# start of Data supplied

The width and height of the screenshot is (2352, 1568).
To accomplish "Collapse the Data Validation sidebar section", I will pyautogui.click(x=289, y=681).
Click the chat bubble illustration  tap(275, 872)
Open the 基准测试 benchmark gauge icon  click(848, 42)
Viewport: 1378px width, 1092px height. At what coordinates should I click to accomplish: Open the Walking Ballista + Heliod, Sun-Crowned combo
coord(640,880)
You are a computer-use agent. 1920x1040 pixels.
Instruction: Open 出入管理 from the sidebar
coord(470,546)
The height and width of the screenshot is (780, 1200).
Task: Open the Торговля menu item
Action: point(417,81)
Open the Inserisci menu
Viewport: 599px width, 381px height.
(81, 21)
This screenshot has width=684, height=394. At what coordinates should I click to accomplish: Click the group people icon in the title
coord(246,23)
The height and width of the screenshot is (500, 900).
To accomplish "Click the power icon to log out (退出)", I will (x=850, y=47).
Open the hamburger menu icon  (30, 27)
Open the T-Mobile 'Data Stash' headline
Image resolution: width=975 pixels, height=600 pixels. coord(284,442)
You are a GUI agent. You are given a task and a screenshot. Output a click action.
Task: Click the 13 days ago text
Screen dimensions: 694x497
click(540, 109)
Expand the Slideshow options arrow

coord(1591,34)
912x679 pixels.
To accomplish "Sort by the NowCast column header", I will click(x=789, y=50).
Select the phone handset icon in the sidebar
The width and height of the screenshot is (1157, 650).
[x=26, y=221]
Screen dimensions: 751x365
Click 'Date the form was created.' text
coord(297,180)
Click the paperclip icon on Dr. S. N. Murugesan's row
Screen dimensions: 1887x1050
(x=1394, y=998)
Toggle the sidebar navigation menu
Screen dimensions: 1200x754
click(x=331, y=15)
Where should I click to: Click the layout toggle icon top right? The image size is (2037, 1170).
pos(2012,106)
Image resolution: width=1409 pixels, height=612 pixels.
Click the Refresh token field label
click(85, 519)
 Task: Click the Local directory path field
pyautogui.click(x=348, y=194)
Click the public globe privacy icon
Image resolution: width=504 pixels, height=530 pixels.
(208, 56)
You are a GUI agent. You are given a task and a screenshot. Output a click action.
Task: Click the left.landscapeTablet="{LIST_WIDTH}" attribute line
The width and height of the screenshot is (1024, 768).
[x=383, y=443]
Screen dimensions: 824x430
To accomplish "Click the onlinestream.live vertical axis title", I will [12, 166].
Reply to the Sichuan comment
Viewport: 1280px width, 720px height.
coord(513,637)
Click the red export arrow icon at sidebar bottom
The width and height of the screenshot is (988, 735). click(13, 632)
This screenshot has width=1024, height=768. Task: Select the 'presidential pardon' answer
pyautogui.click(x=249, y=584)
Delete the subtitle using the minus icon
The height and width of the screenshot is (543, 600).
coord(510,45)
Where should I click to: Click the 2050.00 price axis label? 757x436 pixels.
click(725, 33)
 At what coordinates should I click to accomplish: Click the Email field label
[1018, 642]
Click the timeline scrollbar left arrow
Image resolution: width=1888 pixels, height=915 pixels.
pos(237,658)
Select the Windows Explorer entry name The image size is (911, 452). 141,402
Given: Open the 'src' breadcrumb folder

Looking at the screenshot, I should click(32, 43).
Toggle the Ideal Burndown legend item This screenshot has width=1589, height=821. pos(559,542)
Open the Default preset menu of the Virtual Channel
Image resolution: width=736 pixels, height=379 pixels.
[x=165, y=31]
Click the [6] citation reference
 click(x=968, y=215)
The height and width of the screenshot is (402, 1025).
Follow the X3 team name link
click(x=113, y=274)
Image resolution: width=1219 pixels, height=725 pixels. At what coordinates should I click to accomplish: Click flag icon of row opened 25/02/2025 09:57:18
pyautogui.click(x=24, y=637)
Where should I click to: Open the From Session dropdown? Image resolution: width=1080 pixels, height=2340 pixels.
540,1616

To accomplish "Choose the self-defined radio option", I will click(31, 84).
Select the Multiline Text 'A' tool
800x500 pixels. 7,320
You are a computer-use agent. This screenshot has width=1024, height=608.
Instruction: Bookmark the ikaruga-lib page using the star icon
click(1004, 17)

# end of Data supplied

- _Work instructions_: Copy the rows above word for word.

- _Task output_:
The width and height of the screenshot is (2352, 1568).
To accomplish "Collapse the Data Validation sidebar section", I will pyautogui.click(x=289, y=681).
Click the chat bubble illustration  tap(275, 872)
Open the 基准测试 benchmark gauge icon  click(848, 42)
Viewport: 1378px width, 1092px height. At what coordinates should I click to accomplish: Open the Walking Ballista + Heliod, Sun-Crowned combo
coord(640,880)
You are a computer-use agent. 1920x1040 pixels.
Instruction: Open 出入管理 from the sidebar
coord(470,546)
The height and width of the screenshot is (780, 1200).
Task: Open the Торговля menu item
Action: point(417,81)
Open the Inserisci menu
Viewport: 599px width, 381px height.
(81, 21)
This screenshot has width=684, height=394. At what coordinates should I click to accomplish: Click the group people icon in the title
coord(246,23)
The height and width of the screenshot is (500, 900).
To accomplish "Click the power icon to log out (退出)", I will (x=850, y=47).
Open the hamburger menu icon  (30, 27)
Open the T-Mobile 'Data Stash' headline
Image resolution: width=975 pixels, height=600 pixels. coord(284,442)
You are a GUI agent. You are given a task and a screenshot. Output a click action.
Task: Click the 13 days ago text
Screen dimensions: 694x497
click(540, 109)
Expand the Slideshow options arrow

coord(1591,34)
912x679 pixels.
To accomplish "Sort by the NowCast column header", I will click(x=789, y=50).
Select the phone handset icon in the sidebar
The width and height of the screenshot is (1157, 650).
[x=26, y=221]
Screen dimensions: 751x365
Click 'Date the form was created.' text
coord(297,180)
Click the paperclip icon on Dr. S. N. Murugesan's row
Screen dimensions: 1887x1050
(x=1394, y=998)
Toggle the sidebar navigation menu
Screen dimensions: 1200x754
click(x=331, y=15)
Where should I click to: Click the layout toggle icon top right? The image size is (2037, 1170).
pos(2012,106)
Image resolution: width=1409 pixels, height=612 pixels.
Click the Refresh token field label
click(85, 519)
 Task: Click the Local directory path field
pyautogui.click(x=348, y=194)
Click the public globe privacy icon
Image resolution: width=504 pixels, height=530 pixels.
(208, 56)
You are a GUI agent. You are given a task and a screenshot. Output a click action.
Task: Click the left.landscapeTablet="{LIST_WIDTH}" attribute line
The width and height of the screenshot is (1024, 768).
[x=383, y=443]
Screen dimensions: 824x430
To accomplish "Click the onlinestream.live vertical axis title", I will [12, 166].
Reply to the Sichuan comment
Viewport: 1280px width, 720px height.
coord(513,637)
Click the red export arrow icon at sidebar bottom
The width and height of the screenshot is (988, 735). click(13, 632)
This screenshot has width=1024, height=768. Task: Select the 'presidential pardon' answer
pyautogui.click(x=249, y=584)
Delete the subtitle using the minus icon
The height and width of the screenshot is (543, 600).
coord(510,45)
Where should I click to: Click the 2050.00 price axis label? 757x436 pixels.
click(725, 33)
 At what coordinates should I click to accomplish: Click the Email field label
[1018, 642]
Click the timeline scrollbar left arrow
Image resolution: width=1888 pixels, height=915 pixels.
pos(237,658)
Select the Windows Explorer entry name The image size is (911, 452). 141,402
Given: Open the 'src' breadcrumb folder

Looking at the screenshot, I should click(32, 43).
Toggle the Ideal Burndown legend item This screenshot has width=1589, height=821. pos(559,542)
Open the Default preset menu of the Virtual Channel
Image resolution: width=736 pixels, height=379 pixels.
[x=165, y=31]
Click the [6] citation reference
 click(x=968, y=215)
The height and width of the screenshot is (402, 1025).
Follow the X3 team name link
click(x=113, y=274)
Image resolution: width=1219 pixels, height=725 pixels. At what coordinates should I click to accomplish: Click flag icon of row opened 25/02/2025 09:57:18
pyautogui.click(x=24, y=637)
Where should I click to: Open the From Session dropdown? Image resolution: width=1080 pixels, height=2340 pixels.
540,1616

To accomplish "Choose the self-defined radio option", I will click(31, 84).
Select the Multiline Text 'A' tool
800x500 pixels. 7,320
You are a computer-use agent. This screenshot has width=1024, height=608.
Instruction: Bookmark the ikaruga-lib page using the star icon
click(1004, 17)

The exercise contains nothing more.